Tips for negotiating industry funded agreements:
- Separate research scope and budget, decide independently. An industry sponsored project should start with the PI and an industry representative discussing the project scope. When possible, the estimate of cost should occur after a scope is fully developed and agreed.
- Agree to and document a clear scope of work. In an industry agreement, the SOW is an agreement among the project team. The SOW relates the project to scientific objectives and sets the boundaries of the project in multiple dimensions. These dimensions include approach, deliverables, milestones, and budget.
- For budgets – less is more. Industry sponsors do not always require a detailed line item budget. Oftentimes agreement can be reached by providing the total fixed cost of the research as scoped. It may be beneficial to provide a budget based on milestones, objective completion, or total price. These budget approaches do not require a specific line item for indirect costs. Indirect should be built into the total cost estimate in any method chosen.
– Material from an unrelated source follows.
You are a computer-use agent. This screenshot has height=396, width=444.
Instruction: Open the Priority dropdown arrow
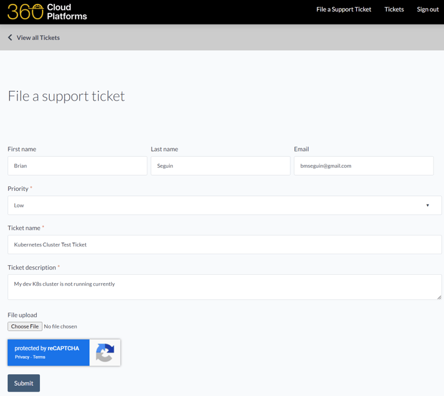[427, 206]
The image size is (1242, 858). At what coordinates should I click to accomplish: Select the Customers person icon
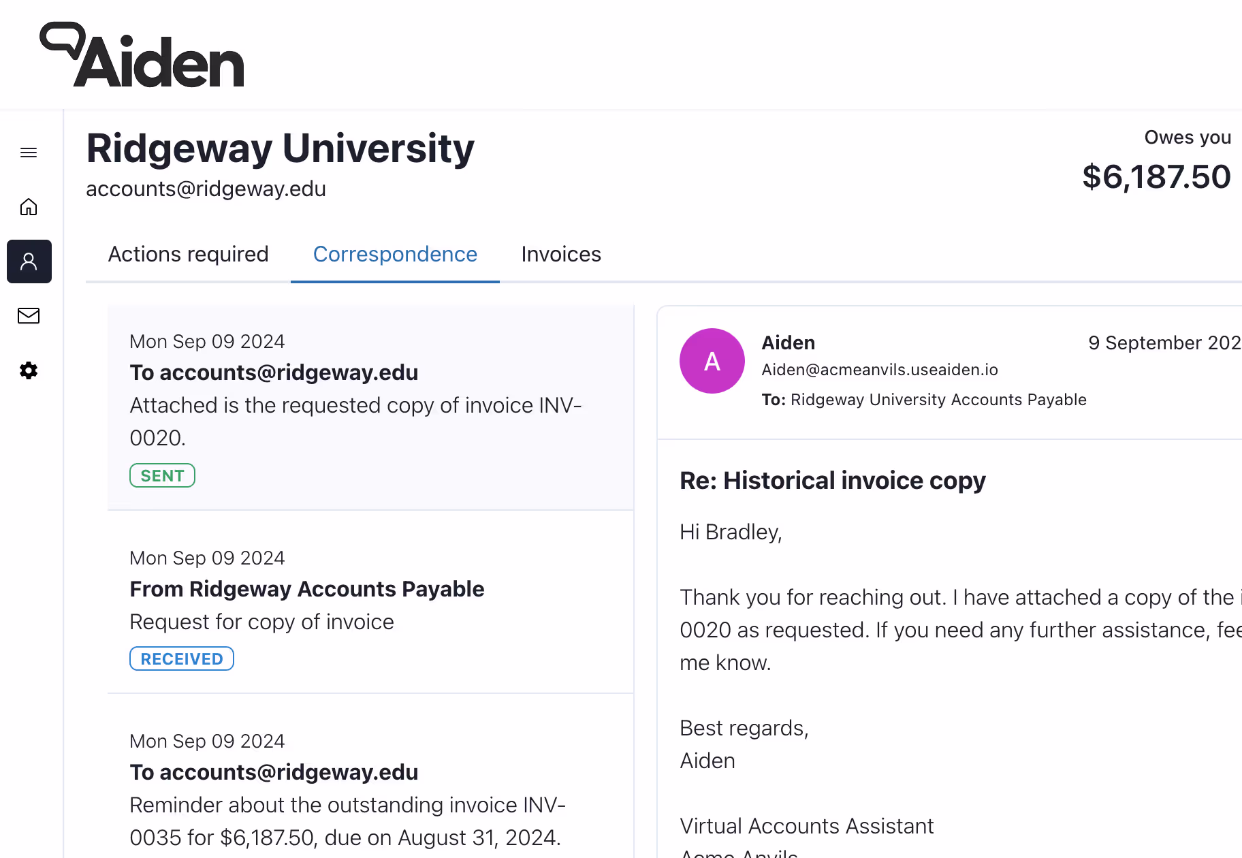point(29,261)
Example – Convert a university budget to industry budget. Indirect costs of activities are built into the price of goods and services. Fully burdened budgets where indirect costs are directly applied are universal. This means every budget line item in an industry budget reflects the full costs of the proposed work. Consider the following example, where the bottom-line ends up the same despite the different approaches:
UNIVERSITY BUDGETING APPROACH | INDUSTRY BUDGETING APPROACH | ||
---|---|---|---|
Salary | $12,000 | Option # 1 (best option) | |
Frige (25%) | $3,000 | TOTAL Project Cost | $30,000 |
Subtotal | $15,000 | ||
Option #2 (good option) | |||
Supplies | $5,000 | Salary | $22,500 |
F&A (IDC) rate of 50% | $10,000 | Supplies | $7,500 |
TOTAL Project cost | $30,000 | TOTAL Project cost | $30,000 |
UTA Sponsored Research Agreement Template. UTA posts an agreement template (SRA, here) that includes a place (a blank Attachment A) to fully describe a project in as much detail as may be needed (e.g., Statement of Work, or SOW). Frequently asked questions regarding the SRA can be found (here), and why and how we structure our agreement, clause by clause is provided in our UTA Grants and Contracts Guide for Industry.